If you have the calculations ready, I shd like to hear the result, taking the number of seeds produced by flowers fertilized by other flowers on the same plant, as 100. I wish to quote all yr observations in full, or at least to give a few cases as illustrations.

Hoping that you will grant me this favour, I remain | My dear Sir | yours very faithfully | Ch. Darwin

P.S. I read with the greatest interest your paper on the distribution of the seeds of the Graminæ. I was particularly struck with your argument about the cultivated cereals.2 I may add, though it relates to rather a different point, that I have seen 2 accounts of moths frequently visiting the flowers of Glyceria fluitans, which makes me suppose that they must secrete nectar!3

Footnotes

In Variation 2: 132–3, CD had referred to Hildebrand’s experiments on fertilising Primula and Corydalis, whose flowers are dimorphic (Hildebrand 1864 and 1866b).
In Hildebrand 1872, pp. 740–1, Hildebrand pointed out that cultivated cereals, owing to their sensitivity to the weather, lost even more pollen than wild grasses, which lost two-thirds of their pollen to the wind. Early in the season, when conditions were wetter, there was more self-fertilisation by cultivated cereals; in warmer, dryer weather later in the season there was more cross-fertilisation.
Mythimna pudorina (the striped wainscot moth) feeds on both the pollen and the nectar of Glyceria fluitans, a species of aquatic perennial grass (Heath et al. 1979–, 9: 262). The two accounts have not been identified, but CD had noted in his 1861 abstract of Kurr 1833 that Poa aquatica (a synonym of Glyceria maxima, reed mannagrass) probably had nectar (see Marginalia 1: 472).

Bibliography

Hildebrand, Friedrich. 1864. Experimente über den Dimorphismus von Linum perenne und Primula sinensis. Botanische Zeitung 22: 1–5.

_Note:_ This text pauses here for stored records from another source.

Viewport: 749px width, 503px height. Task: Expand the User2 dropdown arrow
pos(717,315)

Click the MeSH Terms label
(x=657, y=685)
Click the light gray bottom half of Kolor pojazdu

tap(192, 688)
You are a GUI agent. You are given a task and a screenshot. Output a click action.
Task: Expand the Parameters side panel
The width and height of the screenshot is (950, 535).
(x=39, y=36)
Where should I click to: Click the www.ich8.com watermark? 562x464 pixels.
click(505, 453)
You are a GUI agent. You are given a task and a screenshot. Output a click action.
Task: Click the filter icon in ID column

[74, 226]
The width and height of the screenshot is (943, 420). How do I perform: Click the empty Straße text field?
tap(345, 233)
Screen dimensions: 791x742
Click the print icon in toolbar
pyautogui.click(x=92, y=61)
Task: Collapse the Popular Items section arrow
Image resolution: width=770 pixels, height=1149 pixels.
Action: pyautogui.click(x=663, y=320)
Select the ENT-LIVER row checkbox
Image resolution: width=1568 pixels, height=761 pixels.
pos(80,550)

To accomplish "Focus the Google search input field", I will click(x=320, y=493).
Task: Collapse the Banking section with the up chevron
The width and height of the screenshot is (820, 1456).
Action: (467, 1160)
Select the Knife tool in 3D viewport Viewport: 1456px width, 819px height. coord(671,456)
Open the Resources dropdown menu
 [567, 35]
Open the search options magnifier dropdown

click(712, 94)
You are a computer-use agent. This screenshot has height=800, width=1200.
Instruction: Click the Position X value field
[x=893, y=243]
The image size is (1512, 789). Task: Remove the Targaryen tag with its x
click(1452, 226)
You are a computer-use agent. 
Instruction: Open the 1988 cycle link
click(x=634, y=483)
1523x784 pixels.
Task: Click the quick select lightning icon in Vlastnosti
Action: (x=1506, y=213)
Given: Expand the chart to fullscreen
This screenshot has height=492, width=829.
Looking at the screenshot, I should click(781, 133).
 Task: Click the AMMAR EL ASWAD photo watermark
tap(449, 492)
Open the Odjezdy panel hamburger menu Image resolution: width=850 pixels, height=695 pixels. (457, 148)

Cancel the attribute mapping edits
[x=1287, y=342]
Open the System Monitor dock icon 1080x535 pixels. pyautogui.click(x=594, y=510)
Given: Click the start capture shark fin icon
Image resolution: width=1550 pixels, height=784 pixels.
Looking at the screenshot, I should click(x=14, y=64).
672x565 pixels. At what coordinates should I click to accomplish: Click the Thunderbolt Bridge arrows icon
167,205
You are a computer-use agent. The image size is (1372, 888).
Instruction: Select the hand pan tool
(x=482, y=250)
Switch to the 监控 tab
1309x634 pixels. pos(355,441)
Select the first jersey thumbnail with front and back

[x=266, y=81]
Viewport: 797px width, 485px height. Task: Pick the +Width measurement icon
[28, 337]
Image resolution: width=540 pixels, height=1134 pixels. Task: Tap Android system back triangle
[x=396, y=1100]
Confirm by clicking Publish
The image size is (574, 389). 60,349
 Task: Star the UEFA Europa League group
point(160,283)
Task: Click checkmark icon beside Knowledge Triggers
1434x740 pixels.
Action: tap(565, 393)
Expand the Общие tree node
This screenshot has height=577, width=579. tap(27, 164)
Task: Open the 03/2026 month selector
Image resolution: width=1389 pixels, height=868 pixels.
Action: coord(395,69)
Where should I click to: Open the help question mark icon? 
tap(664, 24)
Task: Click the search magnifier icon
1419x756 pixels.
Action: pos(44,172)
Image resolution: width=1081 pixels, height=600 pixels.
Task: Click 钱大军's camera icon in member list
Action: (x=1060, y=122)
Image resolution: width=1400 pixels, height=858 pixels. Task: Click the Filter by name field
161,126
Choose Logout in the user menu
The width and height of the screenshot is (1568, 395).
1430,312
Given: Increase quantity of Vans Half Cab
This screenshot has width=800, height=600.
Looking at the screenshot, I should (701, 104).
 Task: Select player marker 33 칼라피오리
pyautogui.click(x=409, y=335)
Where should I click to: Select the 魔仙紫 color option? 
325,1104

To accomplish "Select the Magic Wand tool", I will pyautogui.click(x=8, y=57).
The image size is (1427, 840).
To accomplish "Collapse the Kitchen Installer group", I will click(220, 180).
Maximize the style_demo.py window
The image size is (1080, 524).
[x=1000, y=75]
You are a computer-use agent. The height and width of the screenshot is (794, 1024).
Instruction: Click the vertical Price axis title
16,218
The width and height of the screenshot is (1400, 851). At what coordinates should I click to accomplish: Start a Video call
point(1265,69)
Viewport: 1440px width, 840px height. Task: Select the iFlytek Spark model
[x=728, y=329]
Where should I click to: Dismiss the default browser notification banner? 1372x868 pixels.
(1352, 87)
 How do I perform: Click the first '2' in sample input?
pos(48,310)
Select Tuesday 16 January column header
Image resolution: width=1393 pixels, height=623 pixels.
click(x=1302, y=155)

Kurr, Johann Gottlob von. 1833. Untersuchungen über die Bedeutung der Nektarien in den Blumen: auf eigene Beobachtungen und Versuche gegründet. Stuttgart: Henneschen Buchhandlung.

Marginalia: Charles Darwin’s marginalia. Edited by Mario A. Di Gregorio with the assistance of Nicholas W. Gill. Vol. 1. New York and London: Garland Publishing. 1990.

Variation: The variation of animals and plants under domestication. By Charles Darwin. 2 vols. London: John Murray. 1868.

Summary

Asks for results of FH’s experiments fertilizing some flowers with pollen from the same flower, & other flowers with pollen from distinct flowers borne by the same plant.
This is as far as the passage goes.